Il Ministero dell’Interno ha emanato una circolare che ha l’obiettivo di dettare le prime disposizioni operative alle Forze di Polizia e non solo in conseguenza dell’abolizione della scheda di trasporto che dallo scorso 1° gennaio non deve più essere esibita dall’autotrasportatore così come previsto dalla Legge di Stabilità approvata negli ultimi giorni del 2014.

La circolare annuncia che dal 1° gennaio 2015 non deve più essere richiesta l’esibizione della scheda di trasporto o dei documenti ad essa equipollenti di cui all’art. 7 bis del DLG n. 286/2005, pur riservandosi di approfondire la questione attraverso una direttiva in fase di realizzazione.

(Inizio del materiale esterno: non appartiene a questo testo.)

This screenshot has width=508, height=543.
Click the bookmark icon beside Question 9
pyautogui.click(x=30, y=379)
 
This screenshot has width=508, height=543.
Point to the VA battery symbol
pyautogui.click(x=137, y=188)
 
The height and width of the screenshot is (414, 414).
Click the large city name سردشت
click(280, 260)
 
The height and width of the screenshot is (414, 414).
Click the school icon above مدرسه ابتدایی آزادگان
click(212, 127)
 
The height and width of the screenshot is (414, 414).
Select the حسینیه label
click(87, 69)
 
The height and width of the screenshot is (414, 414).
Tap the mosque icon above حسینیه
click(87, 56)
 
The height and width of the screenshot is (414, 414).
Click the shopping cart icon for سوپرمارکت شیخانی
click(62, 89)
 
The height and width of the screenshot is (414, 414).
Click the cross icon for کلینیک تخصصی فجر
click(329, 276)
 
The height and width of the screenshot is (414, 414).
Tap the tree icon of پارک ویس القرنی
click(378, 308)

La circolare precisa tuttavia che restano in vigore le altre disposizioni che prevedono l’obbligo da parte parte dell’autista di avere con sé a bordo la documentazione della merce. Per quanto riguarda l’applicazione delle norme sulla corresponsabilità del committente o del vettore per le violazioni commesse durante il trasporto, gli organi di controllo possono ora ricavare le generalità del committente dalle istruzioni scritte, che devono sempre trovarsi a bordo del veicolo. Nel caso in cui esse non siano presenti esse vanno richieste all’auotrasportatore  “fermo restando le conseguenze sanzionatorie”.

La circolare precisa anche che le sanzioni per mancanza a bordo della scheda di trasporto comminate prima dell’entrata in vigore della legge di Stabilità (cioè fino al 31 dicembre 2014) restano “pienamente valide ed efficaci, anche se non ancora notificate o estinte per pagamento”.